As defined by the Unites States NIH, clinical trials are human research studies in which participants are prospectively assigned to one or more interventions (which may include a placebo or other control) to evaluate the effects of those interventions on health-related biomedical or behavioral outcomes. In relation to studies of cancer prevention, the outcomes could be a particular cancer (e.g., colon cancer), a precursor lesion (e.g., adenomatous polyp), or intermediate biomarkers of cancer risk (e.g., blood or stool-based biomarkers) (Fig. 2).
Experimental human studies of dietary patterns with cancer as the primary outcome are scarce. These types of studies need to be conducted over extended periods of time and therefore require behavioral interventions to change participants’ diets. For example, the Women’s Health Initiative Dietary Modification Trial, a controlled clinical trial, tested the hypothesis that a low-fat dietary pattern compared to a usual dietary pattern would reduce the risk of breast and colorectal cancers and coronary heart disease in postmenopausal women. Post-menopausal women (n = 48,836) were randomized to intervention or control and followed for an average of 8.1 years. A low-fat dietary pattern intervention did not result in a statistically significant reduction in the risk of invasive breast or colorectal cancer, although there were trends toward greater reduction in breast cancer [18,19]. Similarly, the PREDIMED (Prevención con Dieta Mediterránea) trial was designed to assess the intervention effects of two Mediterranean diets compared to a low-fat control diet on cardiovascular death, myocardial infarction and stroke (composite primary endpoint). Several secondary endpoints, including major cancers (colorectal, breast, lung, stomach, and prostate), were also evaluated. This study randomized 7,447 participants who were followed for a median of 4.8 years [20,21], but the study was stopped early, limiting study of the cancer outcomes. Nested studies using intermediate biomarkers of risk within trials such as PREDIMED have also provided a wealth of information on the effects of these diet patterns on inflammation and metabolism biomarkers (Fig. 2) .
Some cancers advance from detectable precursor lesions, such that reducing the number of precursor lesions can reduce cancer risk. For example, adenomatous polyps in the colon and rectum are a risk factor for colorectal cancer; removing the polyps lowers colorectal cancer risk . By extension reducing development of polyps through lifestyle changes may lower cancer risk. To date, several counseling-based dietary interventions have attempted to reduce risk of colorectal adenoma recurrence, but intervention effects were not statistically significant [24-26].
The success of testing long-term intervention trials of cancer prevention requires participants to make diet and other lifestyle changes and adhere to them for years.
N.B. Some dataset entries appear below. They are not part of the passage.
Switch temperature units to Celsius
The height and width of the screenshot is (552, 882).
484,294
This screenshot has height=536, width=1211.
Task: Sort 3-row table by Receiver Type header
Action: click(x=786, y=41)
Consequently, in the face of a sufficiently powered study of adequate duration, it is often unclear whether the null effects of a dietary intervention were due to a biological lack of effect or issues of participant adherence to the intervention. Several prospective cohort studies have shown that greater adherence to WCRF/AICR Recommendations is associated with greater reduction in risk of certain cancers, cancer in general, and cancer mortality [27,28], supporting strong biological underpinnings of the recommendations. Thus, in order to conduct clinical trials requiring lifestyle changes, a better understanding of how and why successful behavior change occurs is critical to develop effective and efficient behavior interventions to reduce cancer risk.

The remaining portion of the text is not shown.